=== YOUR OBJECTIVE ===
Pull out every line below that contains the string "This".

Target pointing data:
*****

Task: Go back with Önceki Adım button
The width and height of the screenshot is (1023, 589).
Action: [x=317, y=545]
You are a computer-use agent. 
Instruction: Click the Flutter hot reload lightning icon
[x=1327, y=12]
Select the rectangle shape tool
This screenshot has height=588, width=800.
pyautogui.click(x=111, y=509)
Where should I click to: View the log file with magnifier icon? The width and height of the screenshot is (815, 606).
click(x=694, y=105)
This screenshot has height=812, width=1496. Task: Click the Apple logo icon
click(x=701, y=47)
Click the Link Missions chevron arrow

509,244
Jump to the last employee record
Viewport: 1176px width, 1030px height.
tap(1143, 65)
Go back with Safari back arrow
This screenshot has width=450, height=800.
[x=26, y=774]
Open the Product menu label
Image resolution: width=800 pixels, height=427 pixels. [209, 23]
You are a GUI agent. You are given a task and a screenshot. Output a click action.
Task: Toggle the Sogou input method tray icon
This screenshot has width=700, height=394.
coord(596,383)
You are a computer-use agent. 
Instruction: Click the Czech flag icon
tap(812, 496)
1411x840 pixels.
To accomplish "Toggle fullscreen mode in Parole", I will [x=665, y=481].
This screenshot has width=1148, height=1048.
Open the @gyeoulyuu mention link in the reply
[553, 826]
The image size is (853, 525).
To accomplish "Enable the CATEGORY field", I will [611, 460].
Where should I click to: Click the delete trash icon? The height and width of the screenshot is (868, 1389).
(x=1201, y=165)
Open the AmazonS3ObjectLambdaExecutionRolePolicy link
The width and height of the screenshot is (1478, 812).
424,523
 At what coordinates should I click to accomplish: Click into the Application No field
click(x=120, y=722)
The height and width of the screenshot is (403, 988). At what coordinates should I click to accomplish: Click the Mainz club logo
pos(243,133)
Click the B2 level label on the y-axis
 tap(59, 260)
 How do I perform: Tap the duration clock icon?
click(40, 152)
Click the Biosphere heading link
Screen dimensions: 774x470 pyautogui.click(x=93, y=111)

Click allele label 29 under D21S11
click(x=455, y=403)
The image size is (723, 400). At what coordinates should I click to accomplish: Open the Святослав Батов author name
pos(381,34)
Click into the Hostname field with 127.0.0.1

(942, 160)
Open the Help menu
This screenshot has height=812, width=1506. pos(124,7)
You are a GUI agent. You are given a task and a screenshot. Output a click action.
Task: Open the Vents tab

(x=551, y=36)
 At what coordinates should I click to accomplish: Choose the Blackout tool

*****

=== WRITTEN REPLY ===
This screenshot has height=588, width=800.
This screenshot has height=812, width=1496. Task: Click the Apple logo icon
This screenshot has width=450, height=800.
This screenshot has width=700, height=394.
This screenshot has width=1148, height=1048.
This screenshot has height=812, width=1506. pos(124,7)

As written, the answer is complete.